== INSTRUCTIONS FOR THE TASK ==
With the pictures excluded, output only the lines from the one containing "has height=555, width=996." through the last line of the entries, unchanged.

---------------

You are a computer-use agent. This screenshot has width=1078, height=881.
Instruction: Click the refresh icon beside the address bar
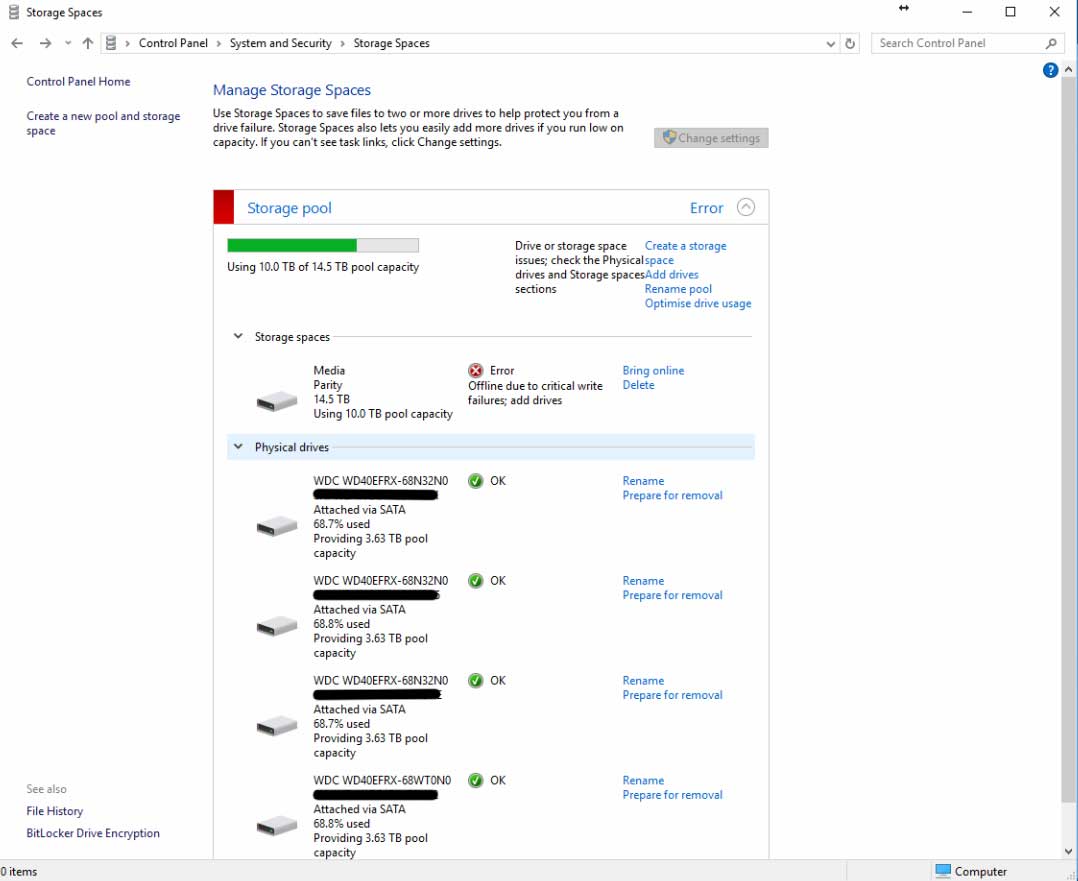[851, 43]
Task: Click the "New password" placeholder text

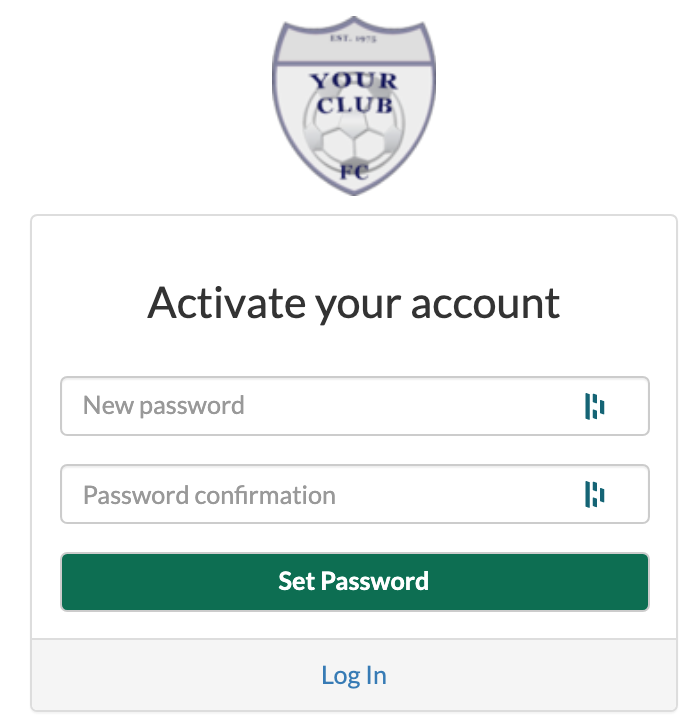Action: click(x=163, y=406)
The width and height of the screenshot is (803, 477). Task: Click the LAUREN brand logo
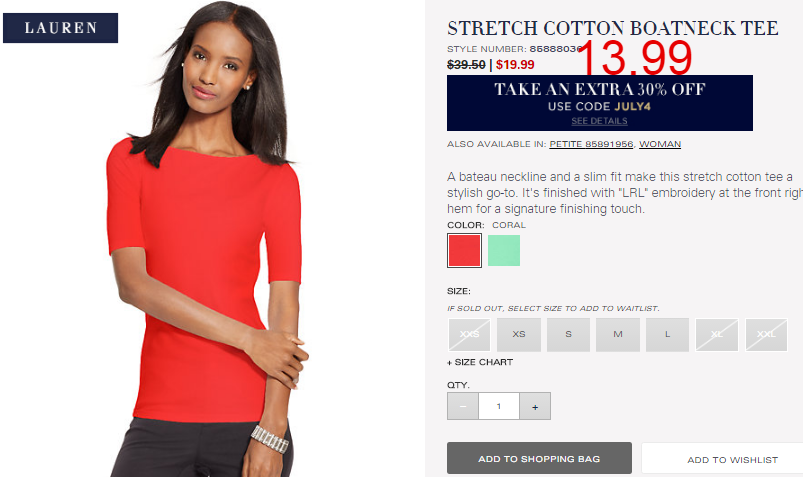click(x=60, y=28)
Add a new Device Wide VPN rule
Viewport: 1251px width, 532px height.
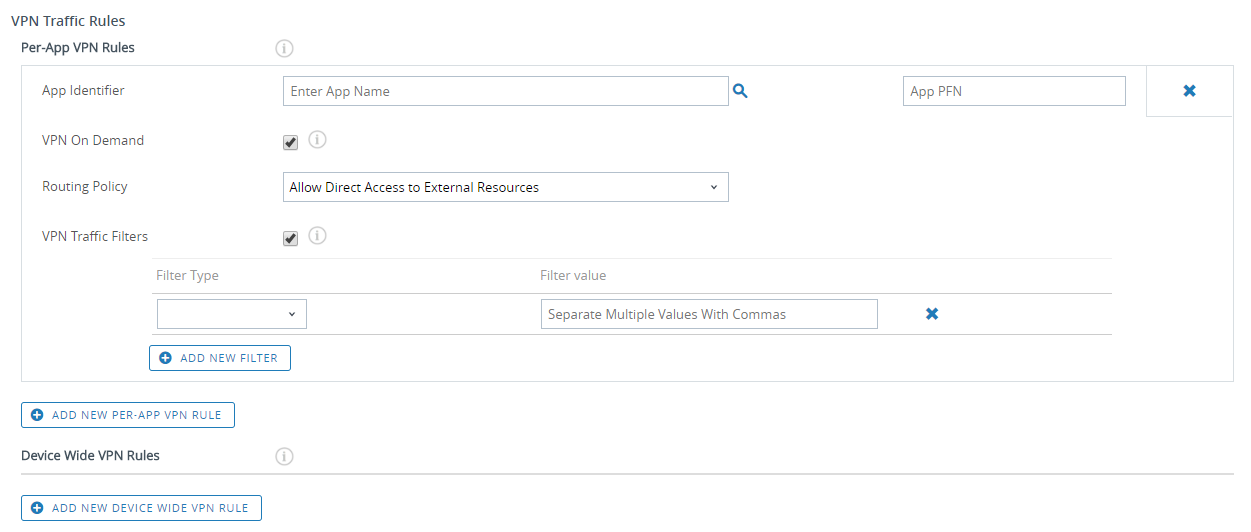click(x=141, y=508)
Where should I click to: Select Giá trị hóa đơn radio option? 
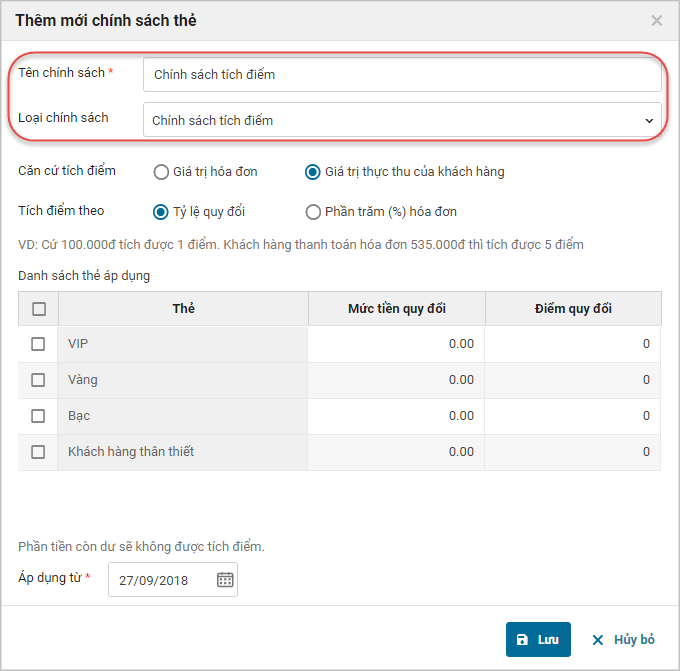click(161, 172)

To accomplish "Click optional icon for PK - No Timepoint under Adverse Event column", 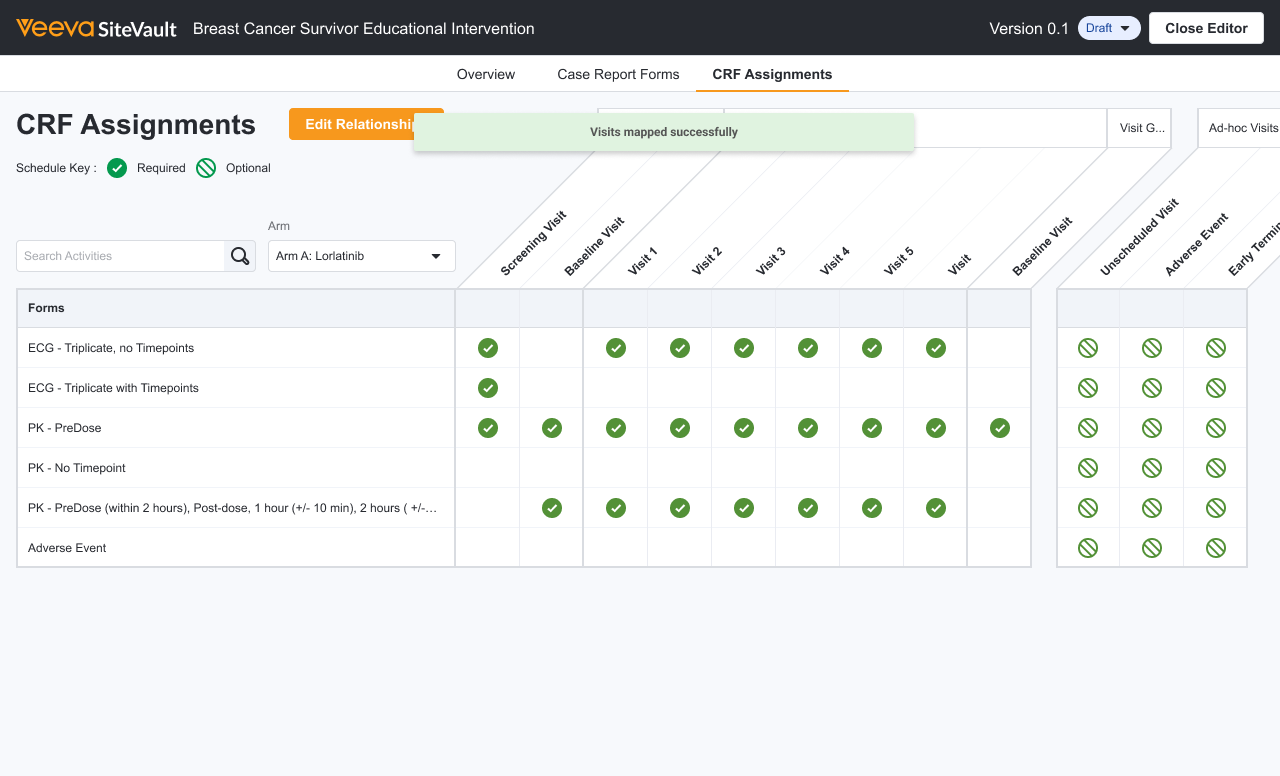I will click(1152, 468).
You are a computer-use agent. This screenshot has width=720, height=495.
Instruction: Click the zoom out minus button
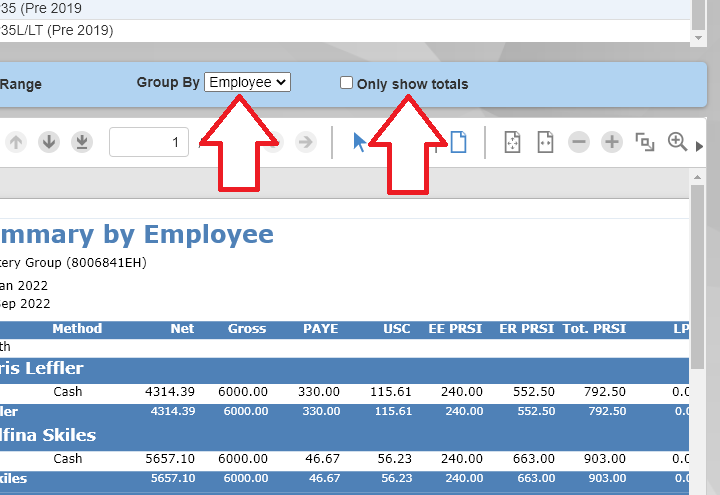pyautogui.click(x=579, y=142)
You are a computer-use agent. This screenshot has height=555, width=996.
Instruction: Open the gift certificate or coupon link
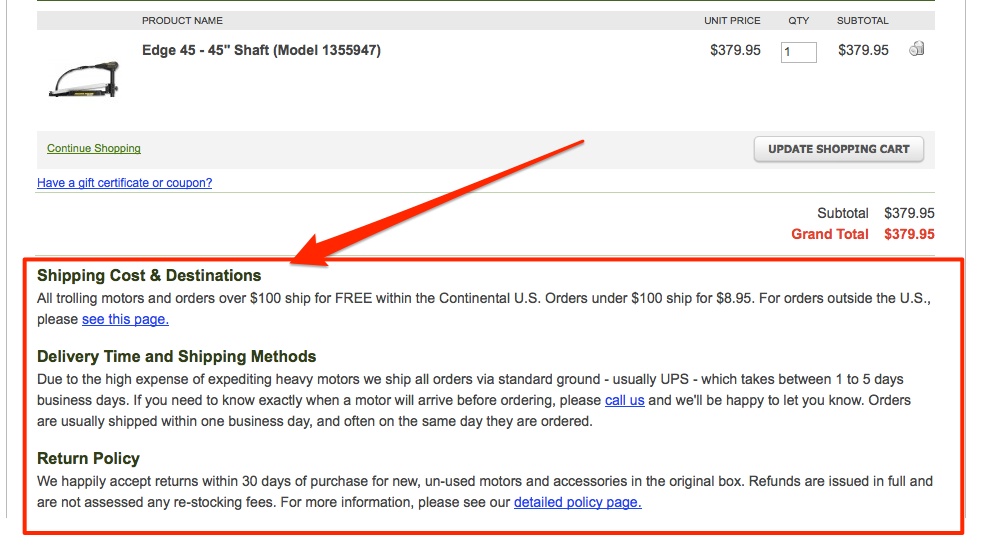pos(124,183)
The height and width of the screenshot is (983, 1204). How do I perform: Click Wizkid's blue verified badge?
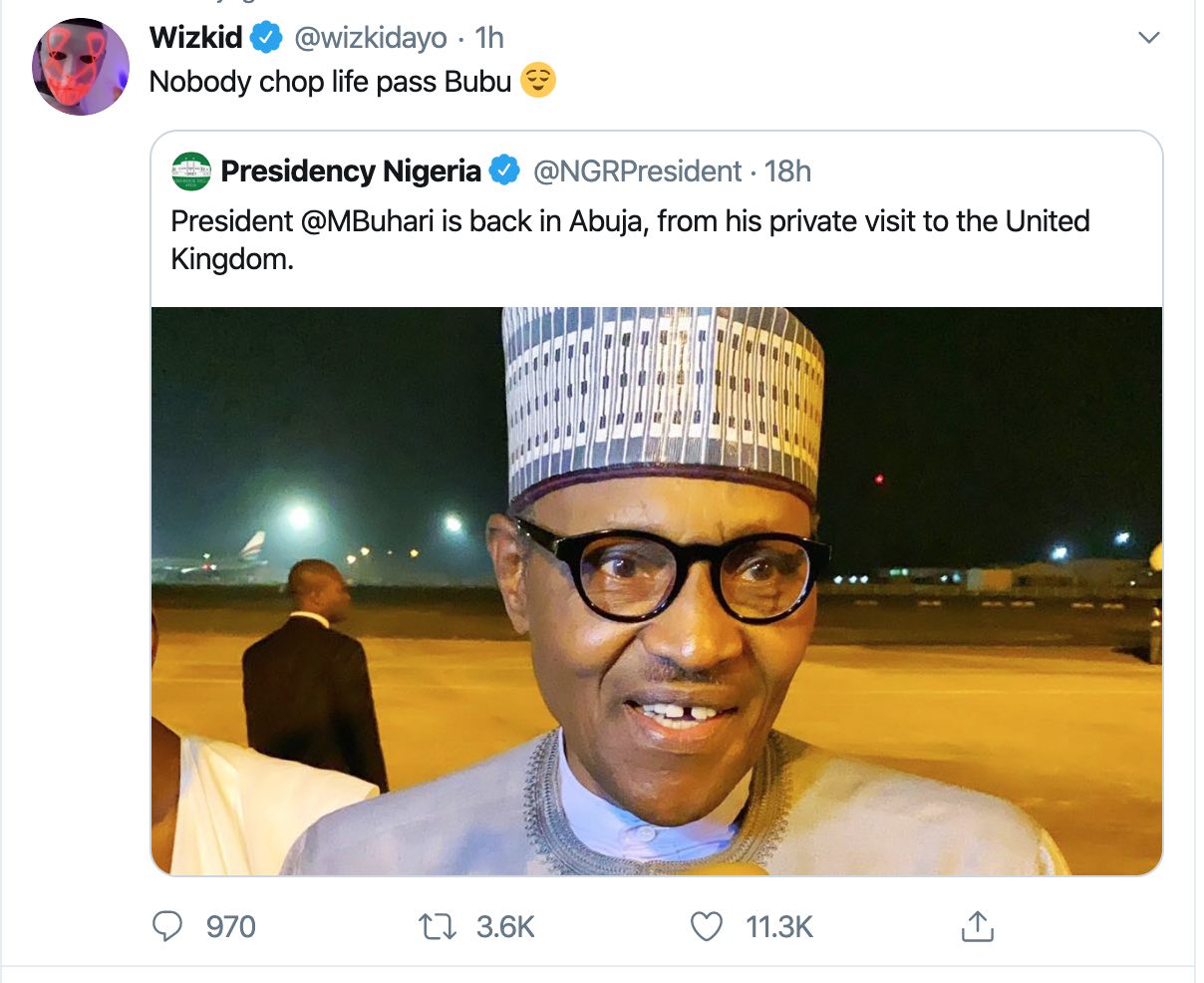pyautogui.click(x=265, y=38)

---------------

== ANSWER SPACE ==
You are a computer-use agent. This screenshot has height=555, width=996.
Instruction: Open the gift certificate or coupon link
pos(124,183)
The height and width of the screenshot is (983, 1204). How do I perform: Click Wizkid's blue verified badge?
pyautogui.click(x=265, y=38)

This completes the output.